Counting child poverty

Submitted by Matthew on 15 July, 2015 - 11:18 Author: Matt Cooper

The Conservative Minister for Work and Pensions, Iain Duncan Smith, recently declared that the latest figures on poverty in the UK (the DWP’s Households Below Average Income report for 2013/14) show the government is succeeding in tackling poverty and that inequality is falling. Both claims are based on a wilful misinterpretation of that report.

There are several measures of poverty used in the report, the most useful being one of relative poverty (set at 60 per cent of median net household income including benefits). After housing costs, this is currently £232 a week.
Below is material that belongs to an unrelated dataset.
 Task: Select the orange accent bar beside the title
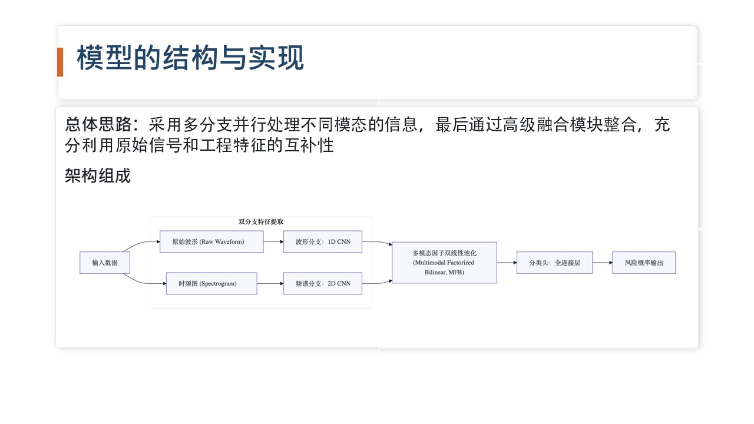tap(60, 62)
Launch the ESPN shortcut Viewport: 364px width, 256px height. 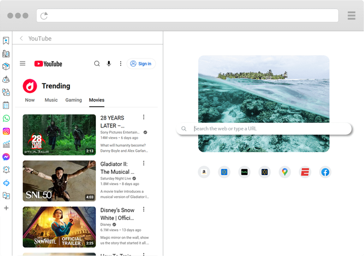click(x=305, y=172)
Using this measure, the proportion of people in the UK living in poverty in 2013-14 was 21 per cent, and higher for households with children (28 percent). For most groups there has been no (statistically significant) change in this rate of poverty since 2010-11. The underlying trend is one of relative poverty after housing costs inching up since their low point in 2005.
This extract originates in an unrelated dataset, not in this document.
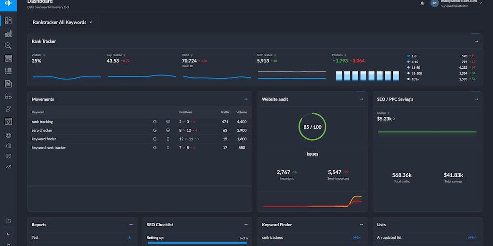This screenshot has width=493, height=246.
Task: Click the notification bell icon
Action: (422, 3)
One group, however, have seen a sharp increase in rates of poverty — households where someone has a disability. Here poverty rates have risen by two per cent since 2011-12, most likely caused by cuts in benefits; it’s a squeeze that is set to get worse.
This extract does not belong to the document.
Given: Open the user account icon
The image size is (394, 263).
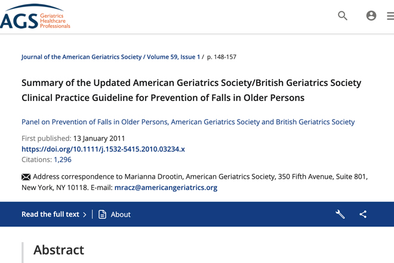Looking at the screenshot, I should pyautogui.click(x=371, y=16).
The government expected their report would show an increase in child poverty. When it didn’t the government claimed a success. But it was never likely that the 2013-2014 figures would show an increase in child poverty — for two reasons.

Firstly, the median income has fallen by eight per cent since 2010, and thus the threshold for relative poverty has also fallen by eight per cent. If an absolute measure of poverty is used (based on 60 per cent of median income in 2010-11) child poverty has increased by four percentage points since 2010.

Secondly, the main benefit cuts affecting children since 2010 have been below-inflation increases in out-of-work benefits and the benefits cap. Both affected those already in poverty. It is the cuts to come, particularly in tax credits to the low-paid, that will increase child poverty.

Nor is it true that inequality is decreasing. Duncan Smith has cherry picked the one measure of inequality in this report that shows a small (and statistically insignificant) fall over the year. This figure is not only before housing costs, but is based on an absolute measure of poverty (measured against the median income 2010-11) and is based the 90:10 ratio (that is the ratio of the income needed to enter the top 10 per cent of incomes, to the income needed to enter the bottom ten per cent).

The Gini coefficient is a more robust measure of inequality that takes account of all incomes, and on this measure there has been little change in relative inequality in income after housing costs over the last ten years. What neither measure picks up, however, is the increasing inequality in income, and more particularly increasing wealth, of the tiny plutocratic elite at the top of the scale, the top 0.1 or even 0.01 per cent.

The government did not chose to produce this report; it is required by legislation passed by the previous Labour government. The Conservatives know their planned £12 billion in welfare cuts will drive up child poverty and have signalled their intention to reform the law.

They will probably want to rely on absolute measures of poverty and related ideas of material poverty (e.g. not being able to afford food etc.) to more easily hide effects of their policy — a plutocracy built on low pay.